[Exercise] Give back, exactly and with nothing else, the lines running from the one that contains "This screenshot has height=1485, width=812." to the end of the entries below; do not include pictures.

[Dataset entries]
━━━━━━━━━━━━━━━━
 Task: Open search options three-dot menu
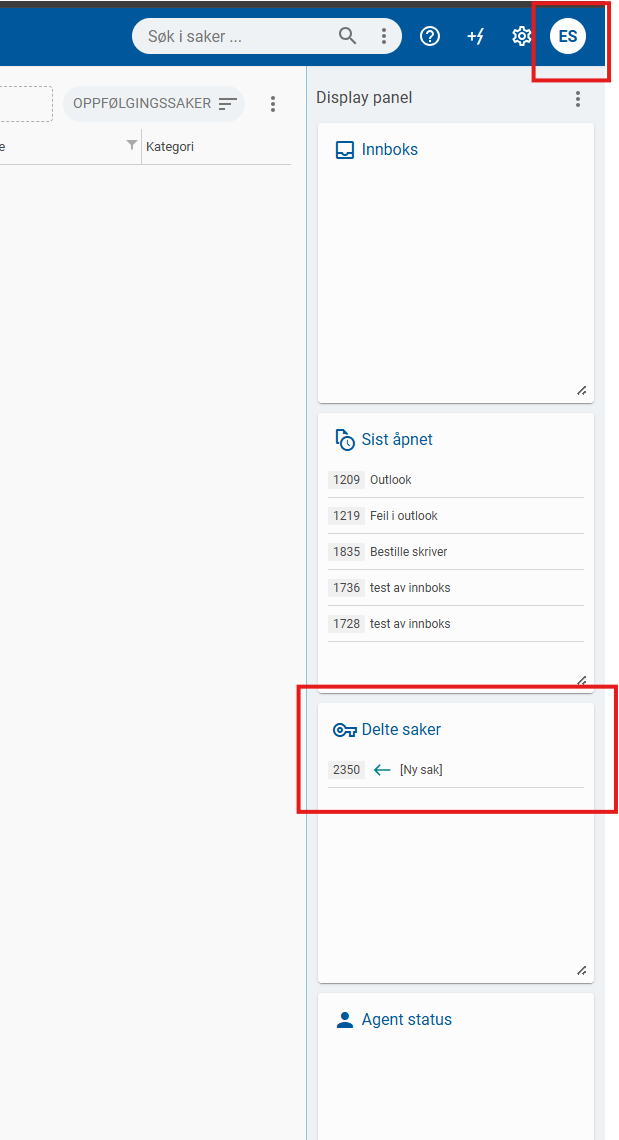click(x=384, y=37)
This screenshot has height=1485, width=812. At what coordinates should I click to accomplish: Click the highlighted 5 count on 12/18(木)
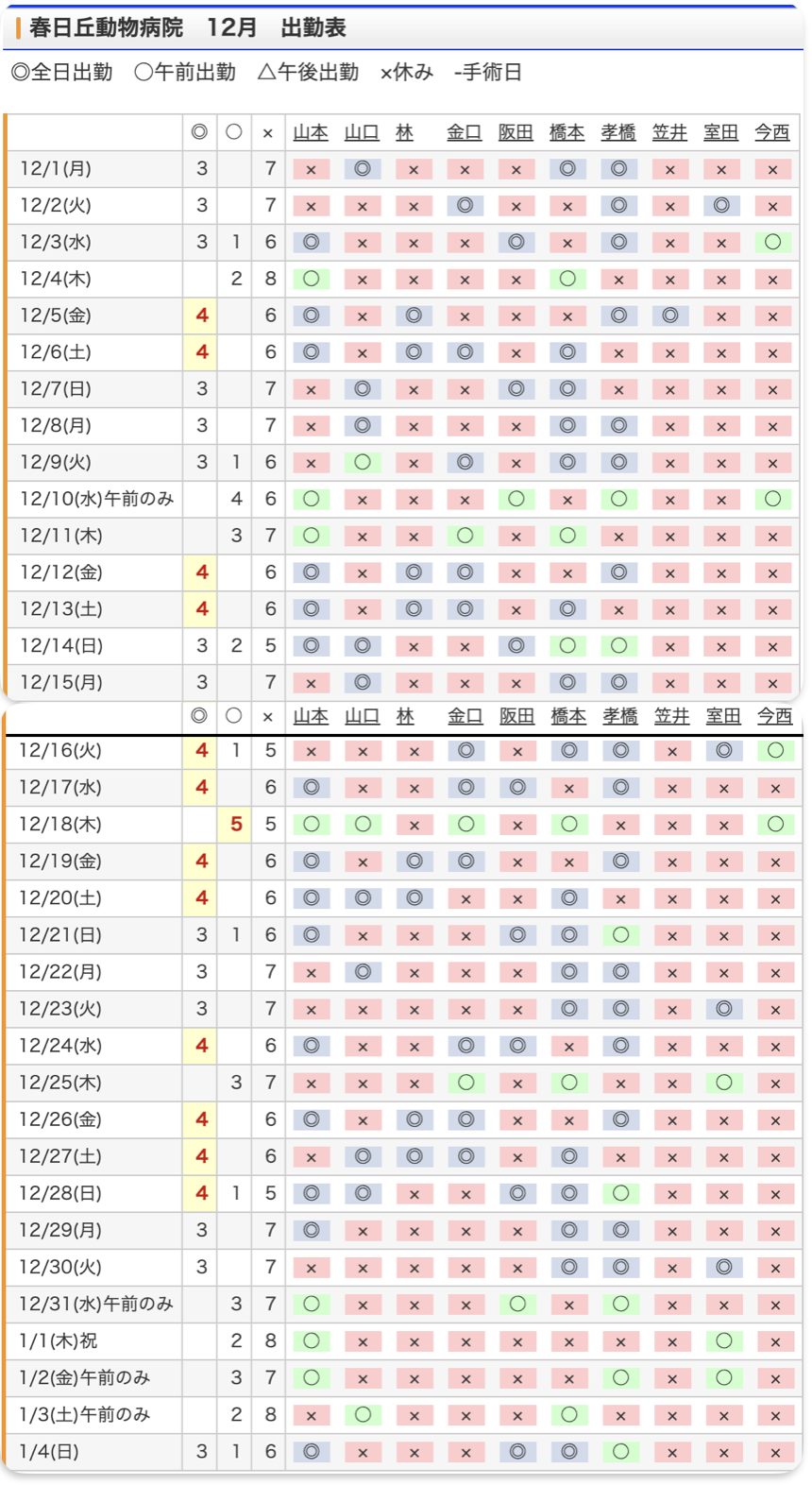(x=236, y=825)
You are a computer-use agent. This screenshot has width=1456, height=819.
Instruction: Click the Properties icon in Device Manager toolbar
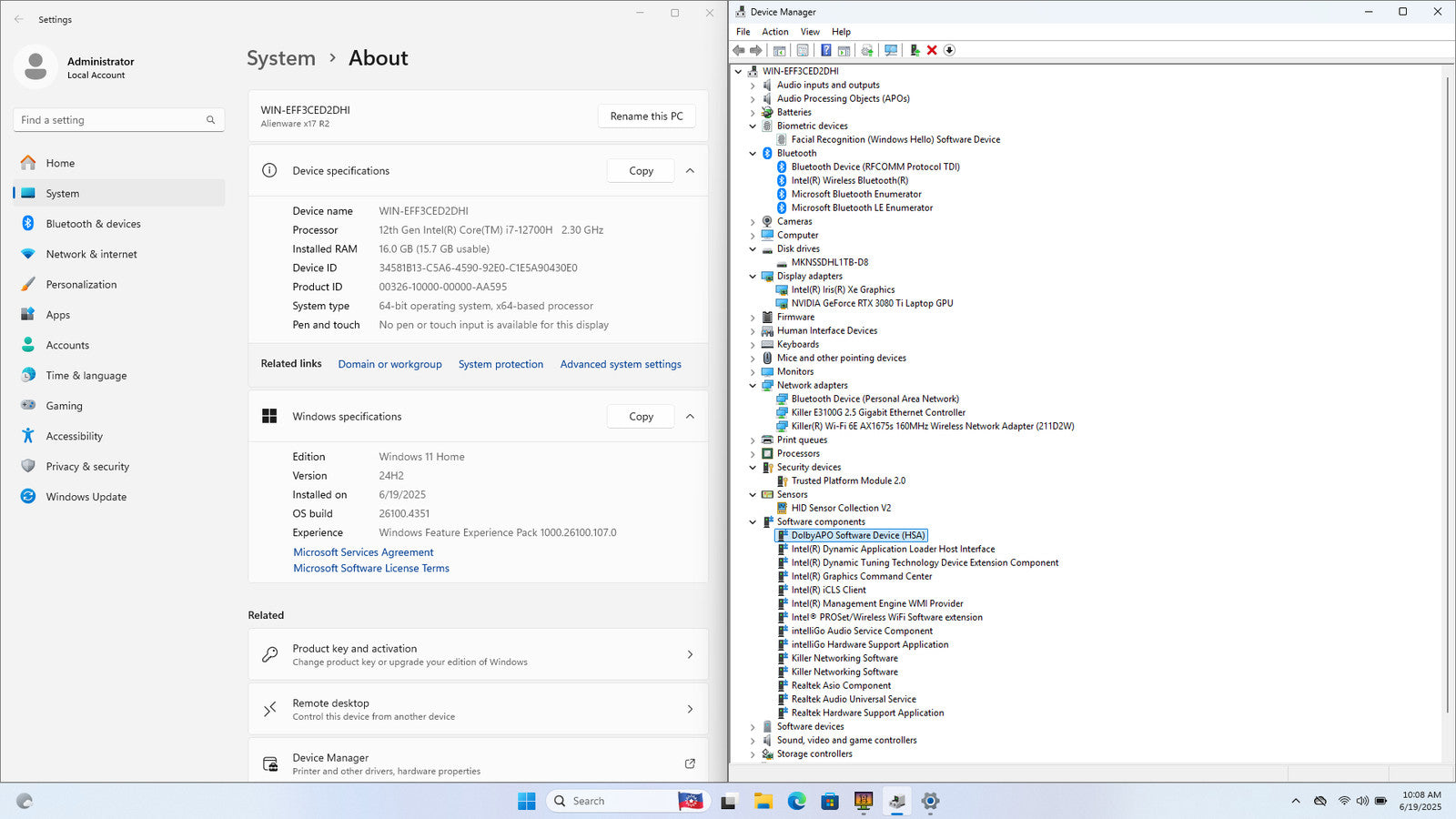(803, 50)
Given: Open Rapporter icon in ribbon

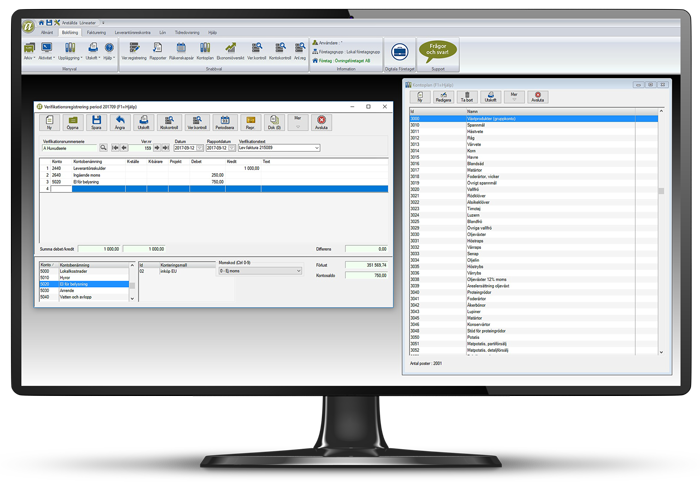Looking at the screenshot, I should click(x=157, y=50).
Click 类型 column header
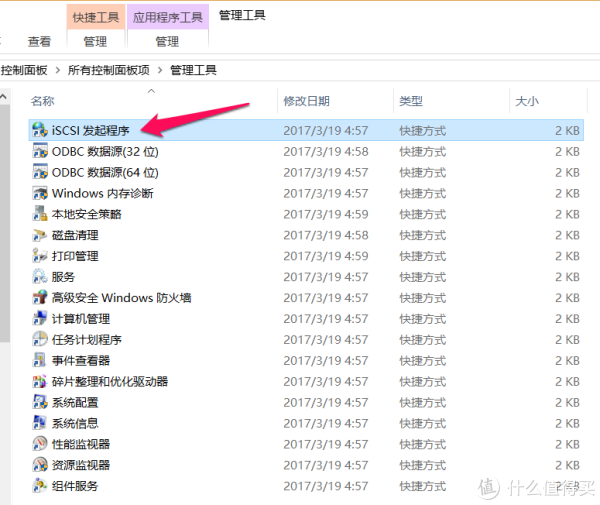 (x=411, y=101)
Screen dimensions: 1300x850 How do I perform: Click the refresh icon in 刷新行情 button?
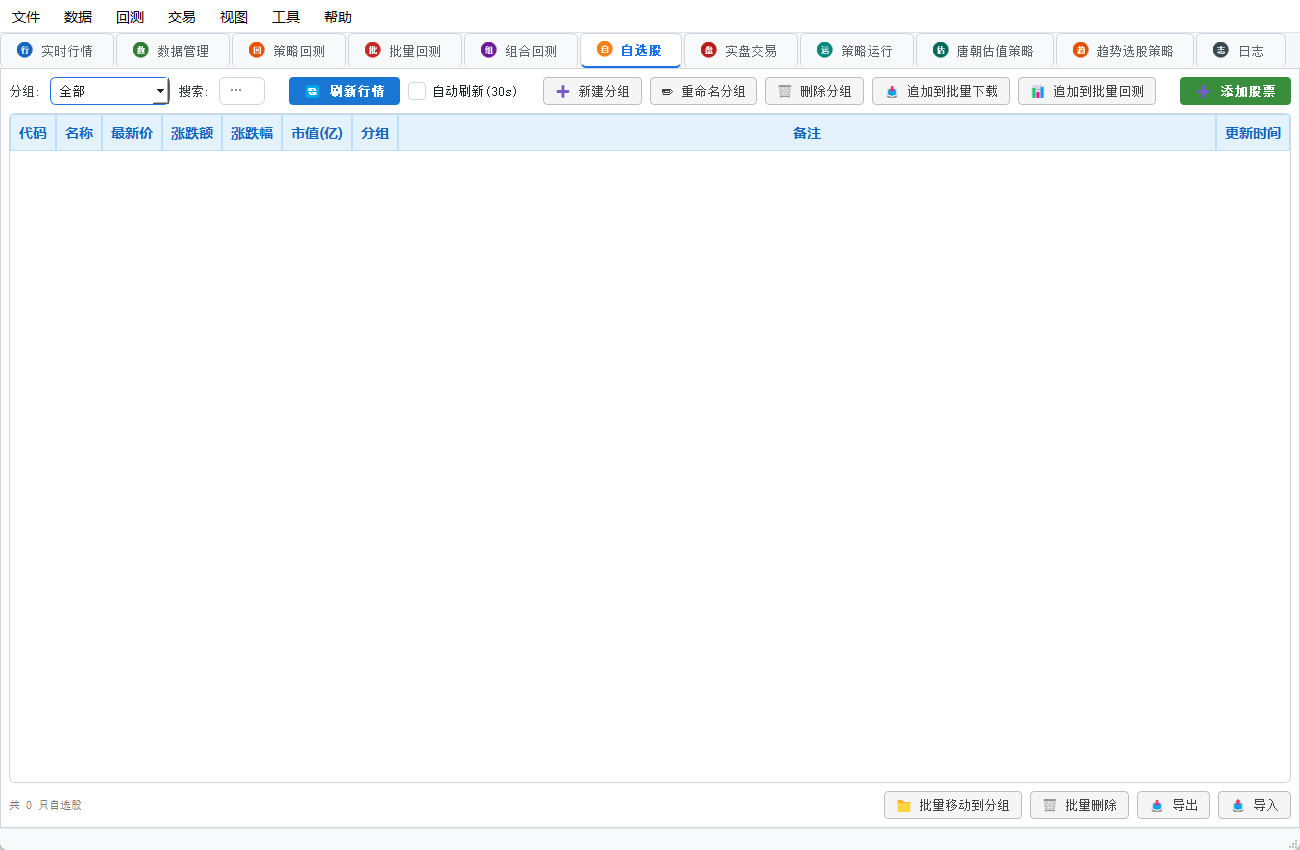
━━━━━━━━━━━━━━━━
[Solution]
This screenshot has height=1485, width=812. At what coordinates should I click to accomplish: Click the highlighted 5 count on 12/18(木)
(x=236, y=825)
You are a computer-use agent. This screenshot has width=1456, height=819.
Instruction: Click the Properties icon in Device Manager toolbar
(803, 50)
Given: Open Rapporter icon in ribbon

Looking at the screenshot, I should click(x=157, y=50).
Click 类型 column header
 (x=411, y=101)
Screen dimensions: 1300x850 How do I perform: Click the refresh icon in 刷新行情 button?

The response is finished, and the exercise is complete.